** Task to carry out **
Pictures aside, each record should be reproduced exactly.

** Collected data **
= = = = =

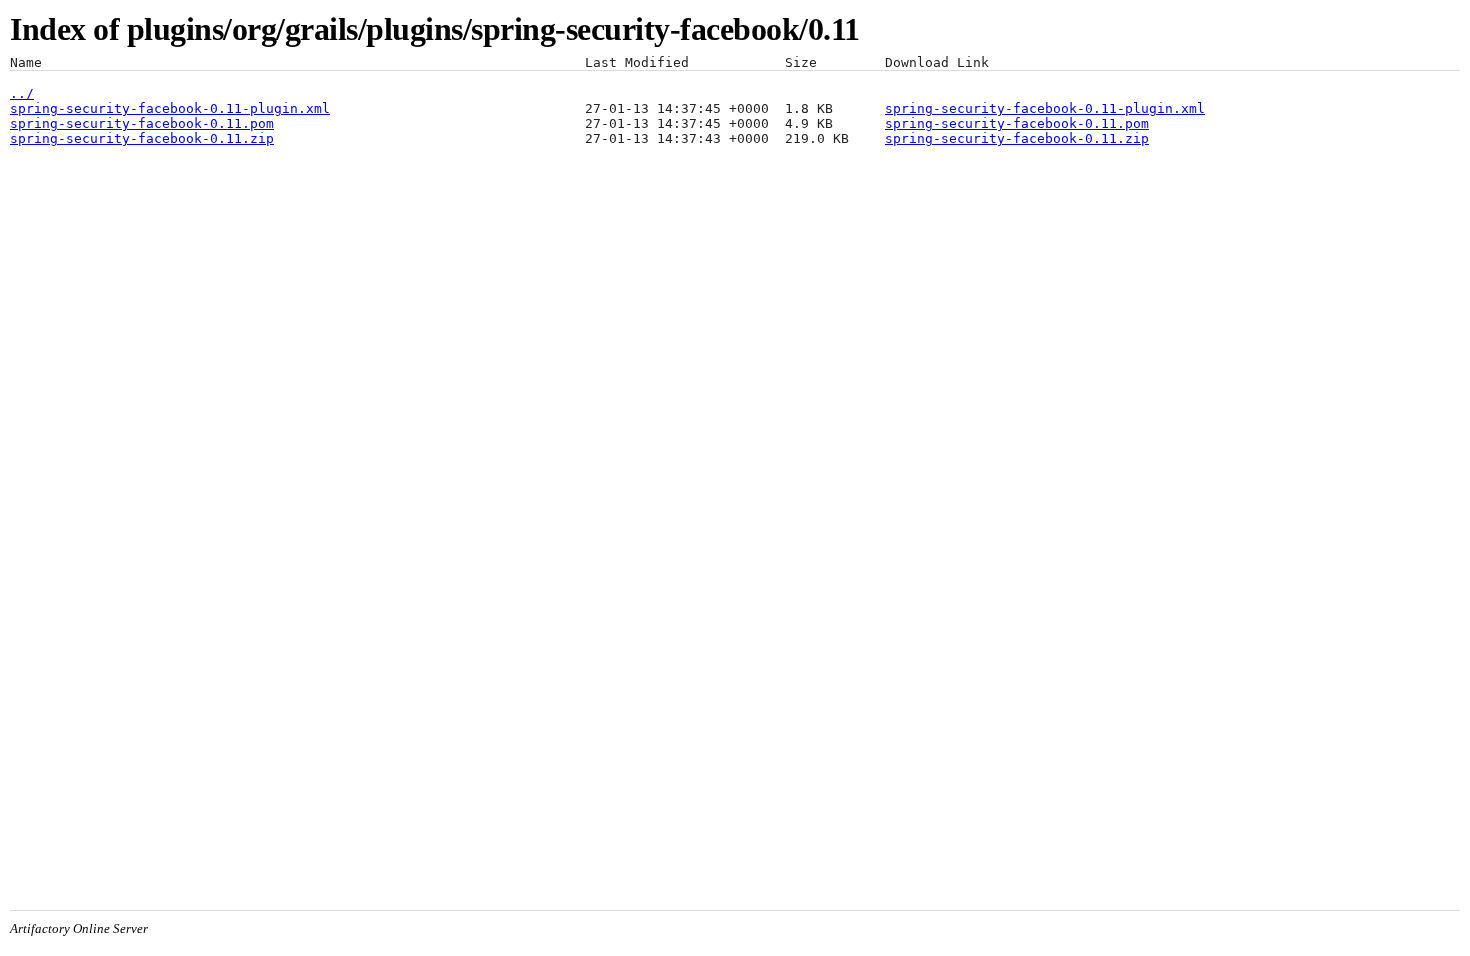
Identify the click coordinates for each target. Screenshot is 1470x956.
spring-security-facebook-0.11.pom (142, 123)
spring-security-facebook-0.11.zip (142, 138)
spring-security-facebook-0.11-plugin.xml (170, 108)
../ (22, 93)
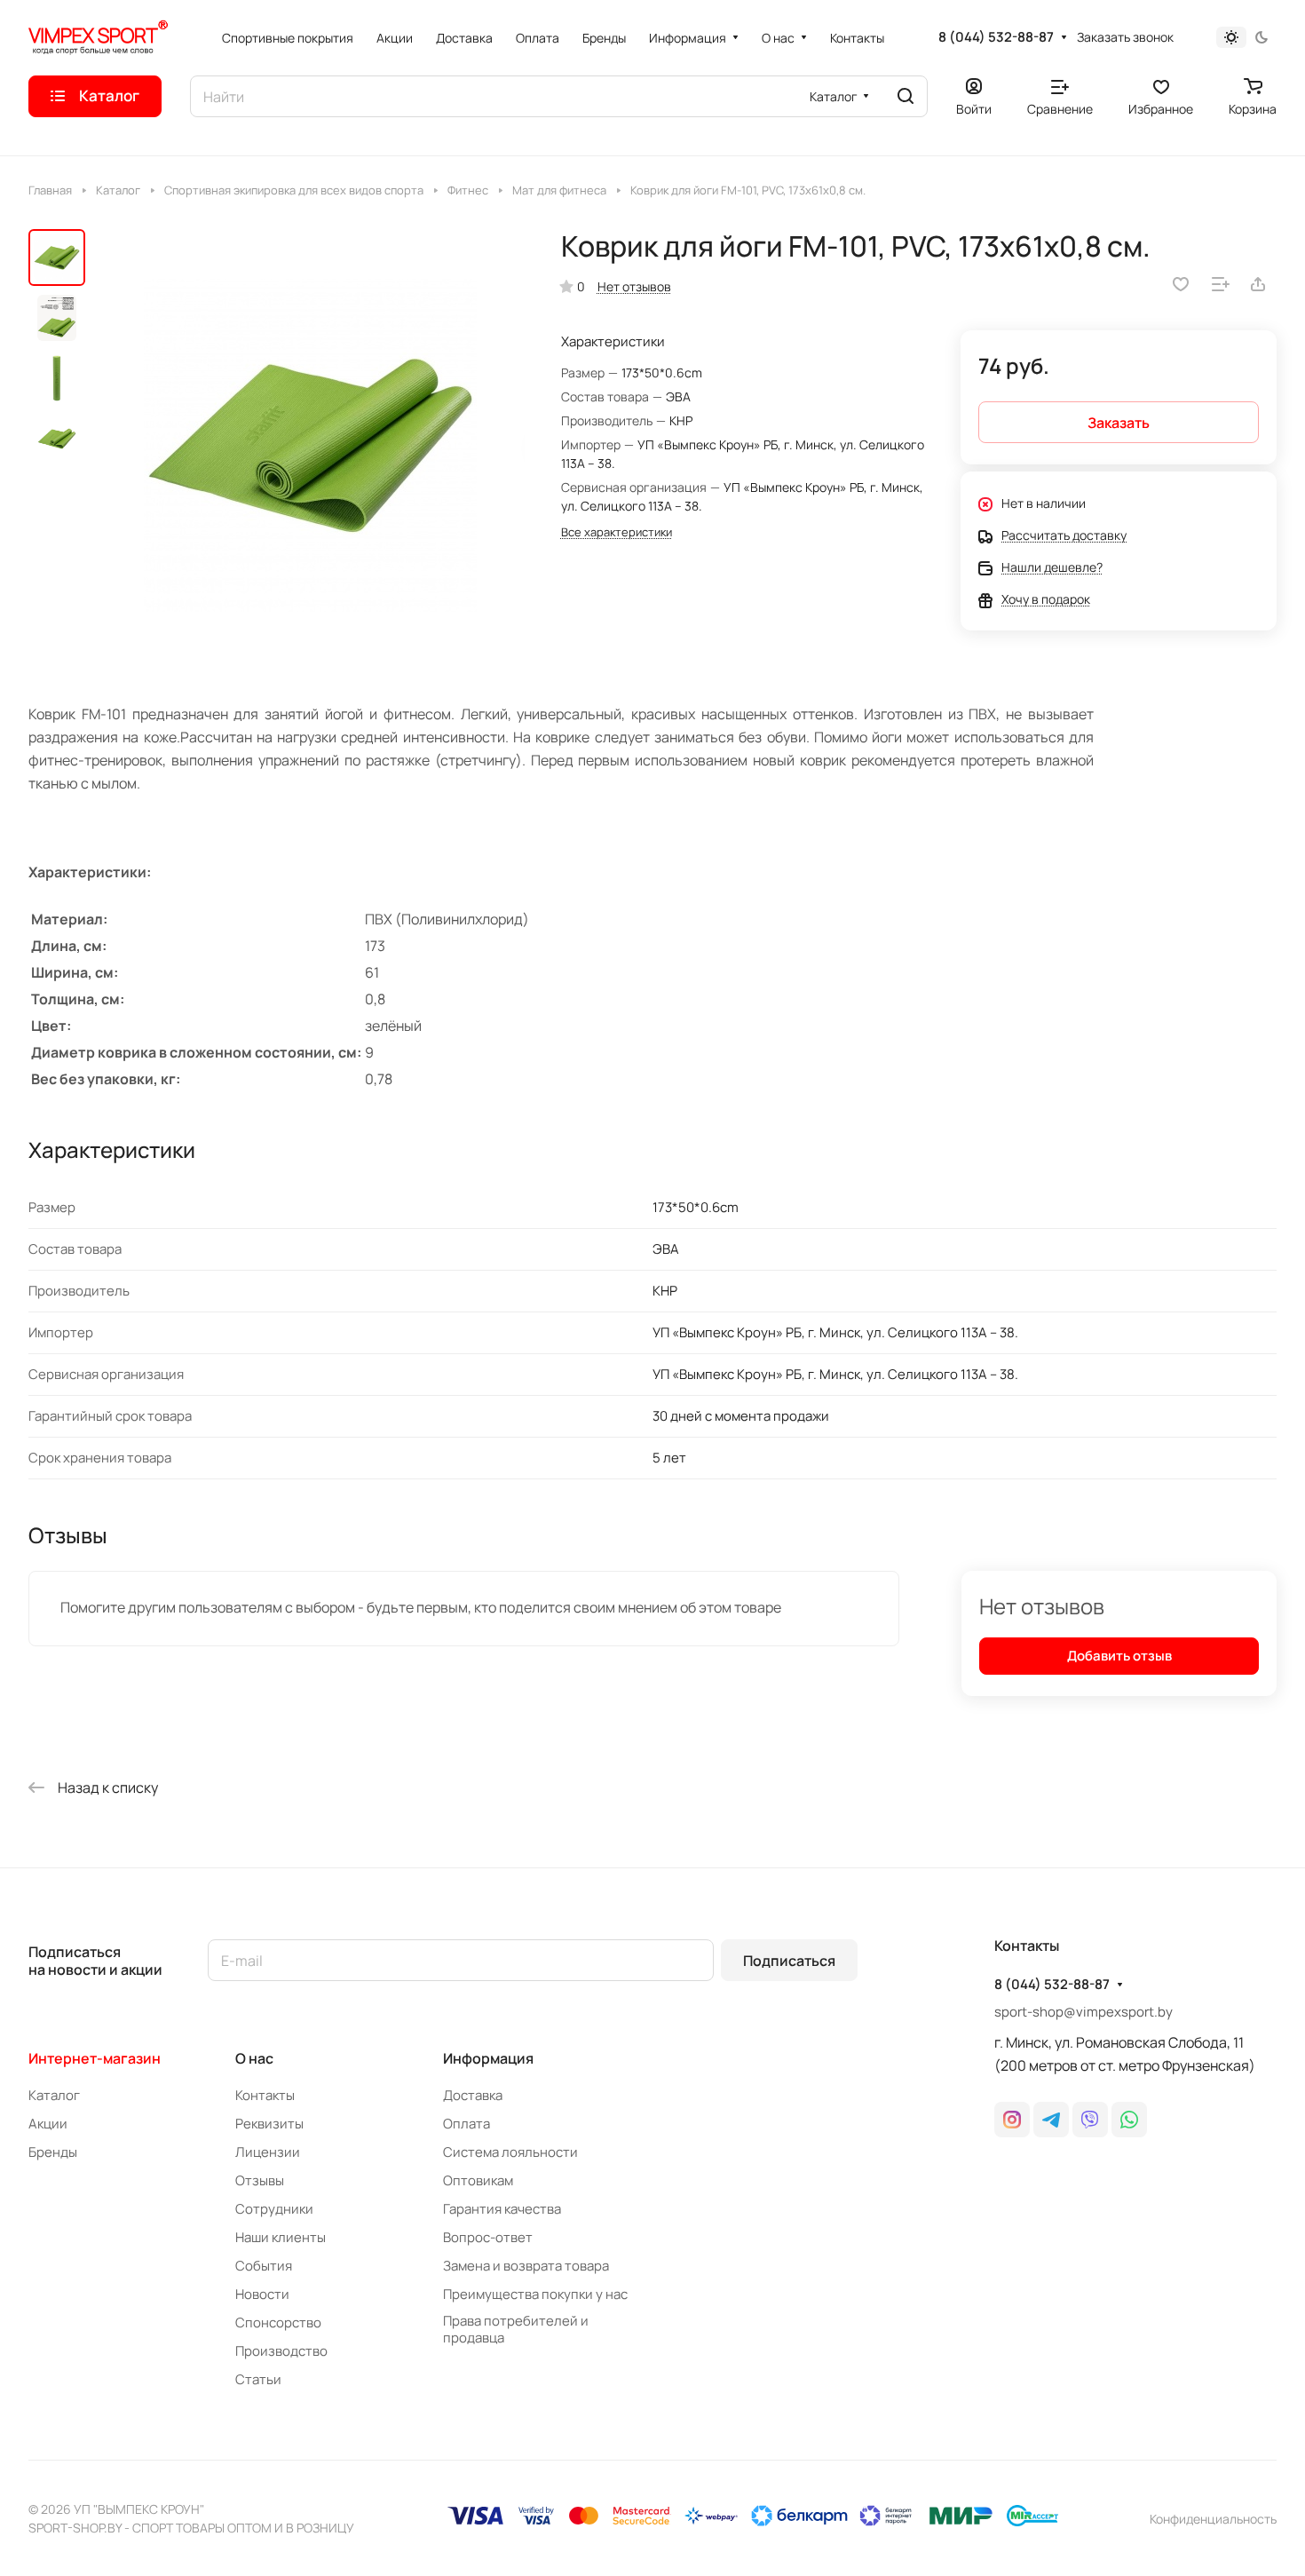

= = = = =

** Answer to this exercise **
Identify the click coordinates for each target. Screenshot is 1470x956.
spring-security-facebook-0.11.pom (142, 123)
spring-security-facebook-0.11.zip (142, 138)
spring-security-facebook-0.11-plugin.xml (170, 108)
../ (22, 93)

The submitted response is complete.